**Problem to solve**
Copy all of the following records word for word, keeping every line as it stands.

— start of Exercise material —

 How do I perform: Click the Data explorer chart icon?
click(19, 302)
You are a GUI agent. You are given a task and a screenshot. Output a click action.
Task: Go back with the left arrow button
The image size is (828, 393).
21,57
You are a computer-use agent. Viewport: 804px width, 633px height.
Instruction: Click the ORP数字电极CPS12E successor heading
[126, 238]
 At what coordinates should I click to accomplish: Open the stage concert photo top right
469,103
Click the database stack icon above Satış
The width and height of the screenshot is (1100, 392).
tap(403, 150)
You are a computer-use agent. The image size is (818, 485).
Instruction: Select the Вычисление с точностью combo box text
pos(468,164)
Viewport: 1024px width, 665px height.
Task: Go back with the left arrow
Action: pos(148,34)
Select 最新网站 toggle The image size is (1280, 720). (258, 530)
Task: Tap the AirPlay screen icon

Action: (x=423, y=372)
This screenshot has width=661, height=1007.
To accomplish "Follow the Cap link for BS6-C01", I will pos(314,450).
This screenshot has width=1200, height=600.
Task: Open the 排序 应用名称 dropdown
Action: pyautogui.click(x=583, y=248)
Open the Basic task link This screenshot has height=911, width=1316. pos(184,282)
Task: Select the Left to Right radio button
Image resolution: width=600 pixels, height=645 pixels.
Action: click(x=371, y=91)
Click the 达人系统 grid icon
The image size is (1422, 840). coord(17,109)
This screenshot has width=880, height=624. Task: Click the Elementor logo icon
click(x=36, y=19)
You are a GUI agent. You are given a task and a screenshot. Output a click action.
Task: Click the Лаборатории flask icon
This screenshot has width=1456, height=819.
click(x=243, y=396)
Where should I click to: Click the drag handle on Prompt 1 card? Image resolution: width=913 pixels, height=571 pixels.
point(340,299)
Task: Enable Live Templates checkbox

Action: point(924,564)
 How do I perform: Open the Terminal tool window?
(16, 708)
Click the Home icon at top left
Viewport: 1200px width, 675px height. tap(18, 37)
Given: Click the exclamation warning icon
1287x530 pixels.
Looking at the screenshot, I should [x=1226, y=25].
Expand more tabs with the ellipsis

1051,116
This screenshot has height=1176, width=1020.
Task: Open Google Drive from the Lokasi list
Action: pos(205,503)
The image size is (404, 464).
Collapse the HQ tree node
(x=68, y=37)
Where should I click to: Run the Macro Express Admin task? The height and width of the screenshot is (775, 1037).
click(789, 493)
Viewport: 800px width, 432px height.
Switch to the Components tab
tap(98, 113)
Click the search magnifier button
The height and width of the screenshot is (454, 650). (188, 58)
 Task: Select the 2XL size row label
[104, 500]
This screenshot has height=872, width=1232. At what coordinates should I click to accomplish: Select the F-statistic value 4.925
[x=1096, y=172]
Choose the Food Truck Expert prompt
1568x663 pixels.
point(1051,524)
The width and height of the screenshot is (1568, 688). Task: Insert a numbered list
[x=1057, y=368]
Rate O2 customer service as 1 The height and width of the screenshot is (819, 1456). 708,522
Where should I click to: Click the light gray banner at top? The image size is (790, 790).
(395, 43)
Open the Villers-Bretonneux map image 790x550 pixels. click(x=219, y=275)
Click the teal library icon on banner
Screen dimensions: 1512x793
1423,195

— end of Exercise material —

**Solution to this problem**
 How do I perform: Click the Data explorer chart icon?
click(19, 302)
You are a GUI agent. You are given a task and a screenshot. Output a click action.
Task: Go back with the left arrow button
The image size is (828, 393).
21,57
You are a computer-use agent. Viewport: 804px width, 633px height.
Instruction: Click the ORP数字电极CPS12E successor heading
[126, 238]
 At what coordinates should I click to accomplish: Open the stage concert photo top right
469,103
Click the database stack icon above Satış
The width and height of the screenshot is (1100, 392).
tap(403, 150)
You are a computer-use agent. The image size is (818, 485).
Instruction: Select the Вычисление с точностью combo box text
pos(468,164)
Viewport: 1024px width, 665px height.
Task: Go back with the left arrow
Action: pos(148,34)
Select 最新网站 toggle The image size is (1280, 720). (258, 530)
Task: Tap the AirPlay screen icon

Action: (x=423, y=372)
This screenshot has width=661, height=1007.
To accomplish "Follow the Cap link for BS6-C01", I will pos(314,450).
This screenshot has width=1200, height=600.
Task: Open the 排序 应用名称 dropdown
Action: pyautogui.click(x=583, y=248)
Open the Basic task link This screenshot has height=911, width=1316. pos(184,282)
Task: Select the Left to Right radio button
Image resolution: width=600 pixels, height=645 pixels.
Action: click(x=371, y=91)
Click the 达人系统 grid icon
The image size is (1422, 840). coord(17,109)
This screenshot has width=880, height=624. Task: Click the Elementor logo icon
click(x=36, y=19)
You are a GUI agent. You are given a task and a screenshot. Output a click action.
Task: Click the Лаборатории flask icon
This screenshot has width=1456, height=819.
click(x=243, y=396)
Where should I click to: Click the drag handle on Prompt 1 card? Image resolution: width=913 pixels, height=571 pixels.
point(340,299)
Task: Enable Live Templates checkbox

Action: point(924,564)
 How do I perform: Open the Terminal tool window?
(16, 708)
Click the Home icon at top left
Viewport: 1200px width, 675px height. tap(18, 37)
Given: Click the exclamation warning icon
1287x530 pixels.
Looking at the screenshot, I should [x=1226, y=25].
Expand more tabs with the ellipsis

1051,116
This screenshot has height=1176, width=1020.
Task: Open Google Drive from the Lokasi list
Action: pos(205,503)
The image size is (404, 464).
Collapse the HQ tree node
(x=68, y=37)
Where should I click to: Run the Macro Express Admin task? The height and width of the screenshot is (775, 1037).
click(789, 493)
Viewport: 800px width, 432px height.
Switch to the Components tab
tap(98, 113)
Click the search magnifier button
The height and width of the screenshot is (454, 650). (188, 58)
 Task: Select the 2XL size row label
[104, 500]
This screenshot has height=872, width=1232. At what coordinates should I click to accomplish: Select the F-statistic value 4.925
[x=1096, y=172]
Choose the Food Truck Expert prompt
1568x663 pixels.
point(1051,524)
The width and height of the screenshot is (1568, 688). Task: Insert a numbered list
[x=1057, y=368]
Rate O2 customer service as 1 The height and width of the screenshot is (819, 1456). 708,522
Where should I click to: Click the light gray banner at top? The image size is (790, 790).
(395, 43)
Open the Villers-Bretonneux map image 790x550 pixels. click(x=219, y=275)
Click the teal library icon on banner
Screen dimensions: 1512x793
1423,195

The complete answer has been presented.